__ENTRIES SUPPLIED__.
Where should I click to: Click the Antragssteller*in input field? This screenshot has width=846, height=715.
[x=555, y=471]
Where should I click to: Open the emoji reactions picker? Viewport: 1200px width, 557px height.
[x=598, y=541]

==

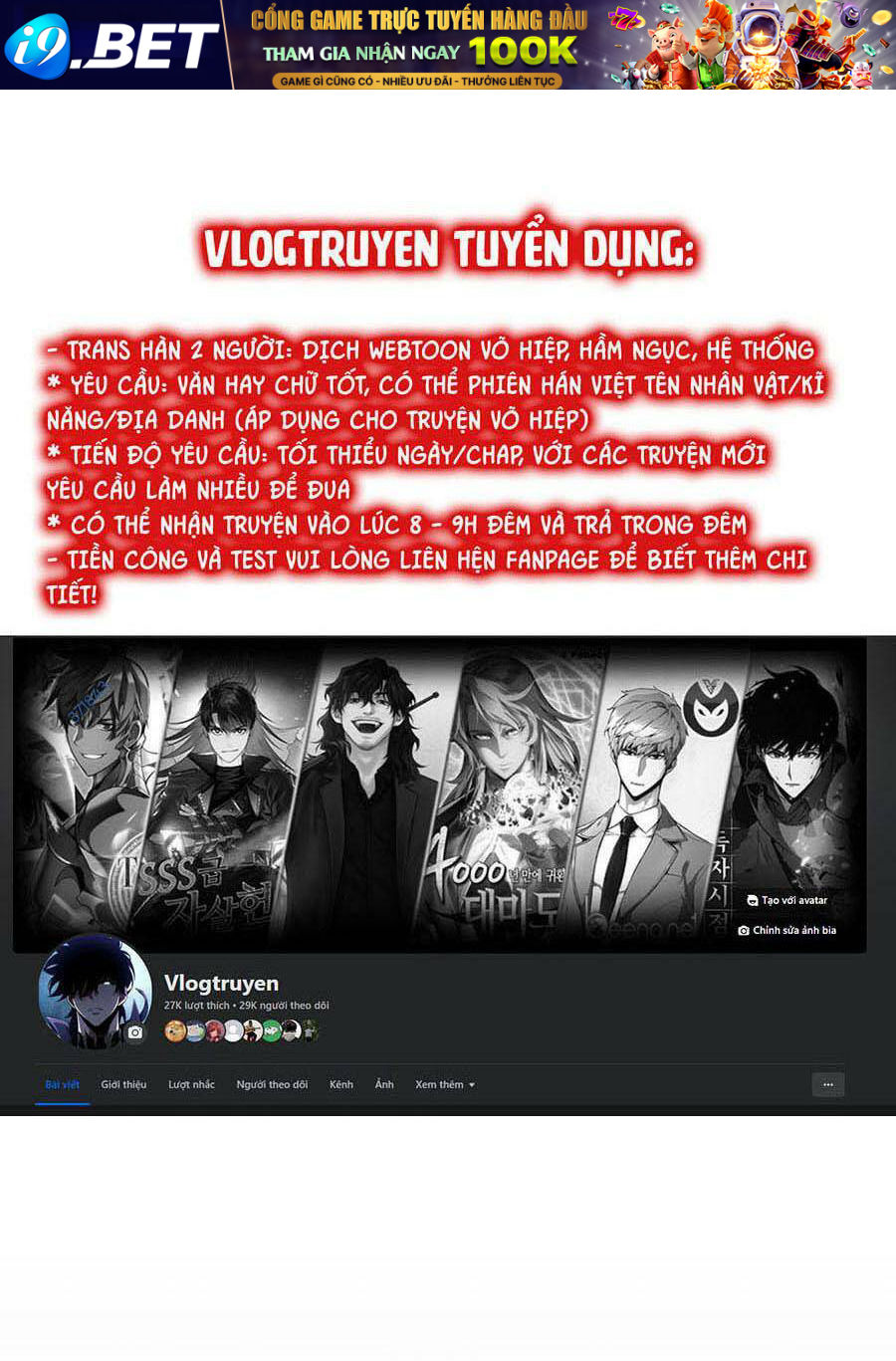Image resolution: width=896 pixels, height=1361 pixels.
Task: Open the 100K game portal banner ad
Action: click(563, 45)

__EXERCISE PROMPT__. Copy the records from the line containing "Where should I click to: Click" up to and including the line containing "[x=598, y=541]", substituting "text box" for "input field" and leaving everything else unchanged.

__PROBLEM SOLUTION__.
Where should I click to: Click the Antragssteller*in text box? This screenshot has width=846, height=715.
[x=555, y=471]
Where should I click to: Open the emoji reactions picker? Viewport: 1200px width, 557px height.
[x=598, y=541]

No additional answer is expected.